Why so?
Specs for other languages are also for a specific version/snapshot.
It's also a specific version of a compiler that gets certified, not a compiler in perpetuity, no matter what language.
Why so?
Specs for other languages are also for a specific version/snapshot.
It's also a specific version of a compiler that gets certified, not a compiler in perpetuity, no matter what language.
That's not how it works for most language standards, though. Most language standards are prescriptive, while Rust is descriptive.
Usually the standard comes first, compiler vendors implement it, and between releases of the spec the language is fixed. Using Ada as an example, there was Ada 95 and Ada 2003, but between 95 and 2003 there was only Ada 95. There was no in-progress version, the compiler vendors weren't making changes to the language, and an Ada95 compiler today compiles the same language as an Ada95 compiler 30 years ago.

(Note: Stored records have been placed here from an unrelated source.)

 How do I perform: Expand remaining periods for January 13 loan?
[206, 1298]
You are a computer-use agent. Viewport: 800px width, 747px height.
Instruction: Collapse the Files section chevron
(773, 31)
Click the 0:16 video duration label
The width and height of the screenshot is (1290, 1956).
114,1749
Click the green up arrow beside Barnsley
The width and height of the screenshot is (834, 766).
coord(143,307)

Looking at the changelog for the Rust spec (https://rust-lang.github.io/fls/changelog.html), it's just the changelog of the language as each compiler verion is released, and there doesn't seem to be any intention of supporting previous versions. Would there be any point in an alternative compiler implementing "1.77.0" of the Rust spec?
And the alternative compiler implementation can't start implementing a compiler for version n+1 of the spec until that version of rustc is released because "the spec" is just "whatever rustc does", making the spec kind of pointless.
> Usually the standard comes first, compiler vendors implement it, and between releases of the spec the language is fixed.
This is not how C or C++ were standardized, nor most computer standards in the first place. Usually, vendors implement something, and then they come together to agree upon a standard second.
When updating standards, sometimes things are put in the standard before any implementations, but that's generally considered an antipattern for larger designs. You want real-world evaluation of the usefulness of something before it's been standardized.
Because otherwise the spec is just words on a paper, and the standard is just "whatever the compiler does is what it supposed to do". The spec codifies the intentions of the creators separately from the implementation.
In rust, there is currently only one compiler so it seems like there's no problem
There being only one compiler is exactly the problem.